To make cultured beef, Modern Meadow takes muscle cells from a steer and places them in a liquid or gel containing amino acids, vitamins, minerals and sugars – ingredients that cells feed on – to stimulate tissue growth.
Scientists flavor the Modern Meadow steak chips by adding sauces, like teriyaki or barbecue, before cooking them in a food dehydrator. The process takes about a week.
“We basically have a team of scientists who developed this,” said Andras Forgacs, adding that each chip can be made for less than $100. Costs will go down as production ramps up, he said.
That’s still a lot cheaper than the world’s first lab-grown burger, which was engineered by a scientist in the Netherlands and served to food critics at a news conference last August in London. (Reviews of the burger were mixed.) The project, funded by Google co-founder Sergey Brin, cost some $325,000.
A cultural challenge
Manufacturing and cost barriers, plus the pokey federal regulatory process, mean that test-tube steaks won’t be coming to your neighborhood supermarket anytime soon.
But they are coming, entrepreneurs say.
“We’re in for a real revolution in the next decade or two,” Forgacs said. Added Tetrick, “By 2030 we’re going to see a drastic shift.”
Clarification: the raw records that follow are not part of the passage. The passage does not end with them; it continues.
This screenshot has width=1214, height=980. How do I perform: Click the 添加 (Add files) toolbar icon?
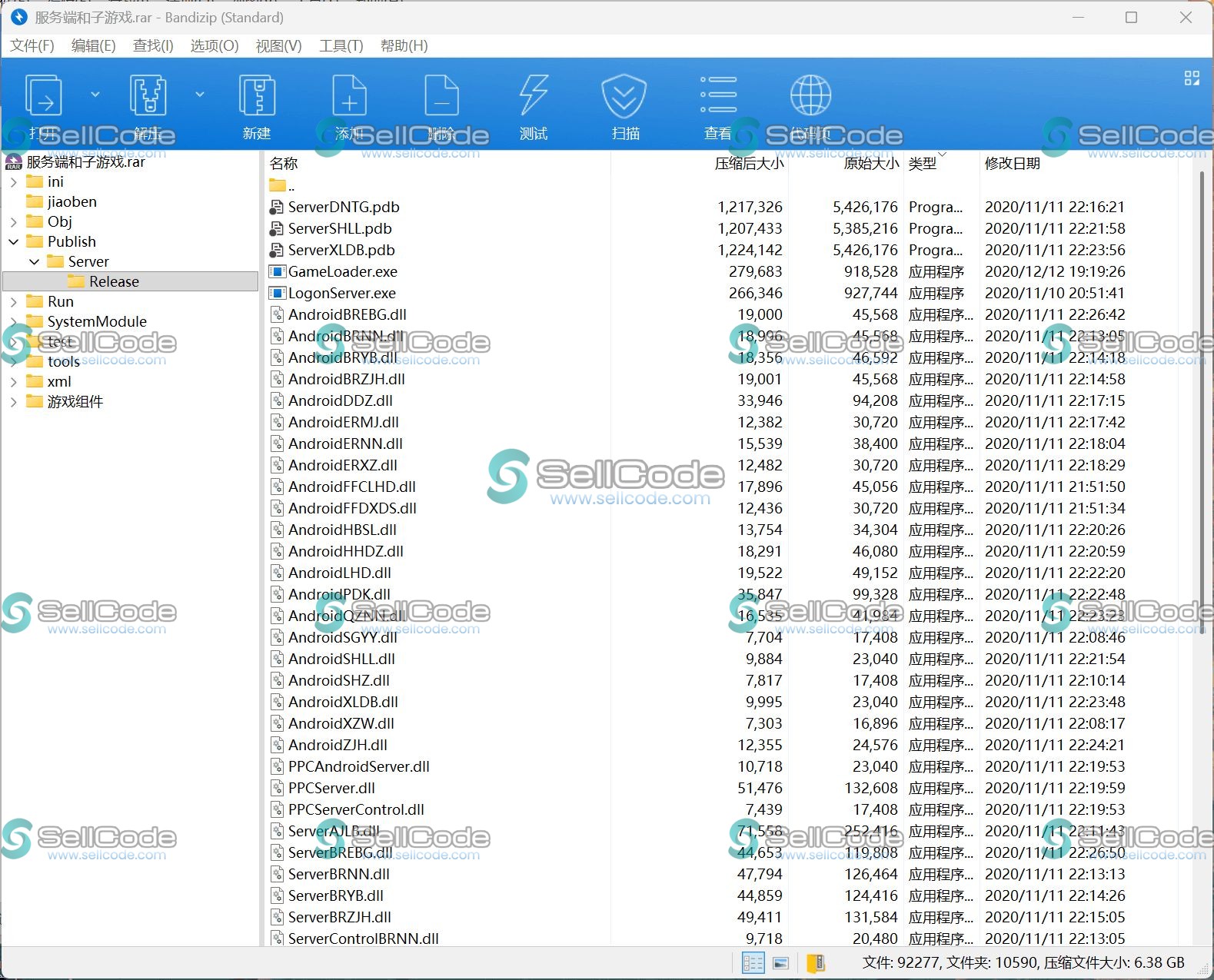point(349,98)
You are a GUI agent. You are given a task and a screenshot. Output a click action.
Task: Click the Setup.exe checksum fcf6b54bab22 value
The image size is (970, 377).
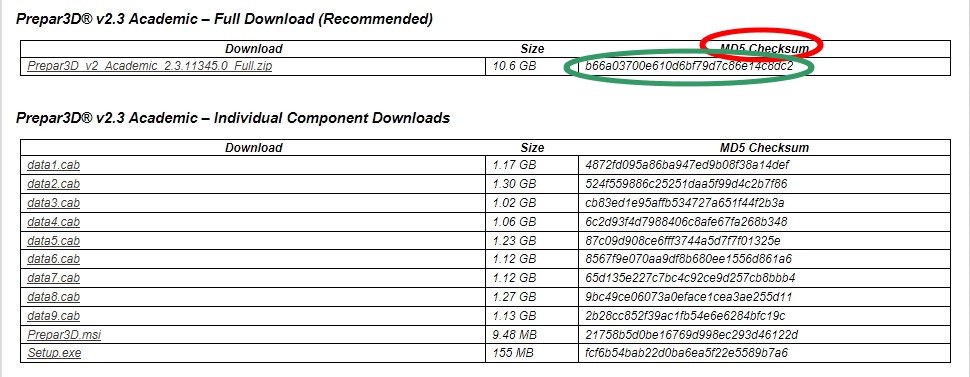(687, 353)
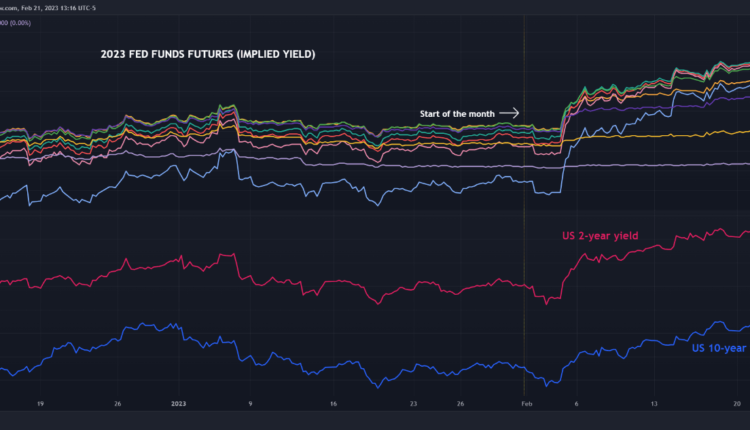Image resolution: width=750 pixels, height=430 pixels.
Task: Click the January peak of the futures lines
Action: click(233, 106)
They and their fellow biotech entrepreneurs still face plenty of stumbling blocks. There’s the issue of health: While lab-grown meat would likely be freer of bacteria and pesticides, its production also may require the use of artificial growth hormones.
Then there’s the challenge of making consumers comfortable with eating meat that comes from a laboratory.
And if cultured meat doesn’t taste good, nobody will try it more than once.
“It’s not the science that’s the most difficult part. The hardest part is our culture. We’ve been eating meat for 2 million years,” said Ethan Brown, CEO of Beyond Meat. But, he added, “You can see the change coming when you sit down and talk to a child. No child wants to hurt an animal.”
Not surprisingly, the U.S. beef industry is not excited by the prospect of lab-grown meat.
“We feel confident that consumers will continue to trust and prefer traditionally raised (not lab-engineered) beef. No laboratory product will ever be able to take the place of cattlemen and women or the dedication they have to the customer, the consumer, or to rural America,” said Chase Adams, spokesman for the National Cattlemen’s Beef Association.
“Regardless of market, I do not foresee engineered beef as a viable or attractive option for consumers.”
Stephens, the University of Cardiff researcher, believes the idea of cultured meat is still too new for most people to wrap their heads around. Is it really meat, or is it something else?
“If you ask the biologists working on it … many of them will tell you it will be meat when the material composition of the cultured meat is sufficiently similar to traditional meat,” he said. “I am a sociologist, so to me the meaning of something is not defined by its material properties but by how society more broadly makes sense of … (it).
“Cultured meat is still very new in the public imagination, and I think many people are still working out what they think about it.”